Prerequisite: ILRHR 5600 . Enrollment limited to: 25 graduate level students. Co-meets with ILRHR 4440 .
L. Dyer.
What is the future of work? Is it what we want it to be? If not, why not and what can be done about it? This course addresses these questions, motivated by the concern that those just now entering the workforce are inheriting a mess that, unless reversed, promises to deliver a future in which many, if not most, will experience a lower standard of living than their parents. The course is a local adaptation of a course developed and conducted by Professor Thomas Kochan at MIT’s Sloan School titled “Shaping the Future of Work” (#15.662). Both courses, in turn, are part of a larger initiative aimed first at getting a firm handle on the younger generation’s definition of the “American Dream” and then at mobilizing cross-generational efforts to secure the key components of the dream.
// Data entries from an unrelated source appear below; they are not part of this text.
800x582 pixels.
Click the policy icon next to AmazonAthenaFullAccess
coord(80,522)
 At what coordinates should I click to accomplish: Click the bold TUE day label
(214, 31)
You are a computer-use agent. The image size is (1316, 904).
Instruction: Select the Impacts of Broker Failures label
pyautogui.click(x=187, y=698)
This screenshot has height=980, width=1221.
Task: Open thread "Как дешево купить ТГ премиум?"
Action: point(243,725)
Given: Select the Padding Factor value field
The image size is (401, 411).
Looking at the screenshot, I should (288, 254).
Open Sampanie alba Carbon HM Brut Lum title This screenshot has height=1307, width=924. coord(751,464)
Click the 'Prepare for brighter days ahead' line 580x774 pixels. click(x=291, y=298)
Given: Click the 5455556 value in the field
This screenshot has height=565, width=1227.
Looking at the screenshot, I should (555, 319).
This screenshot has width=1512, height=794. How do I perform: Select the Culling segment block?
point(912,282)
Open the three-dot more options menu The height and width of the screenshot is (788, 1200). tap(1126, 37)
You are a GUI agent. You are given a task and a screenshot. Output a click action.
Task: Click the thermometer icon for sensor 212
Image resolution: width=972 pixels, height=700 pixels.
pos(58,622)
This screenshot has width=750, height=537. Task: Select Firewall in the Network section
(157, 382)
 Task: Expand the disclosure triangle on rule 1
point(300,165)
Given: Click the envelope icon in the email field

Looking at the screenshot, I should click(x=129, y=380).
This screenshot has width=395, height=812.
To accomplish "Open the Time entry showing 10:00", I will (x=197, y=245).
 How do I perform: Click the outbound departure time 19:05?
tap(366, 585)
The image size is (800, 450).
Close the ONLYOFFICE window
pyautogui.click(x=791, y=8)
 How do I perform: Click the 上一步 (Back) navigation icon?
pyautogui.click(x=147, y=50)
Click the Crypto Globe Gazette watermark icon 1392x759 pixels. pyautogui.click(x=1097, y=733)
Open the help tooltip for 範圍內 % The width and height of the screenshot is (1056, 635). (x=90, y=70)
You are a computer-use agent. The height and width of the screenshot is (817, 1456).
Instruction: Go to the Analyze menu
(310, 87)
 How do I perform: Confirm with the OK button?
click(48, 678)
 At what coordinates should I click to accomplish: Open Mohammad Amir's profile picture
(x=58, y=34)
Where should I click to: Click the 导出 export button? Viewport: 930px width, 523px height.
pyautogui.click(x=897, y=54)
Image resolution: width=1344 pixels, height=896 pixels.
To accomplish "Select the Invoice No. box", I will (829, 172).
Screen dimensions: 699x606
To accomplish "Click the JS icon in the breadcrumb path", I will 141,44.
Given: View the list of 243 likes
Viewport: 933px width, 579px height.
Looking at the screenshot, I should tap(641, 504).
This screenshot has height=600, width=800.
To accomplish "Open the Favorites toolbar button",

The MIT course provides an opportunity to tap into its online portion asynchronously (i.e., week by week at our convenience), and use these resources as well as other related materials and guest speakers from the ILR faculty and elsewhere to guide and enrich in-class discussions. Key topics covered include: current opportunities and challenges facing the workforce, the nature of the old (post WW II) social contract between employers and employees and the conditions that made it possible, how that social contract has been eroded by subsequent developments (globalization, technology 2.0, etc.), and steps that might be taken to achieve a more desirable future state.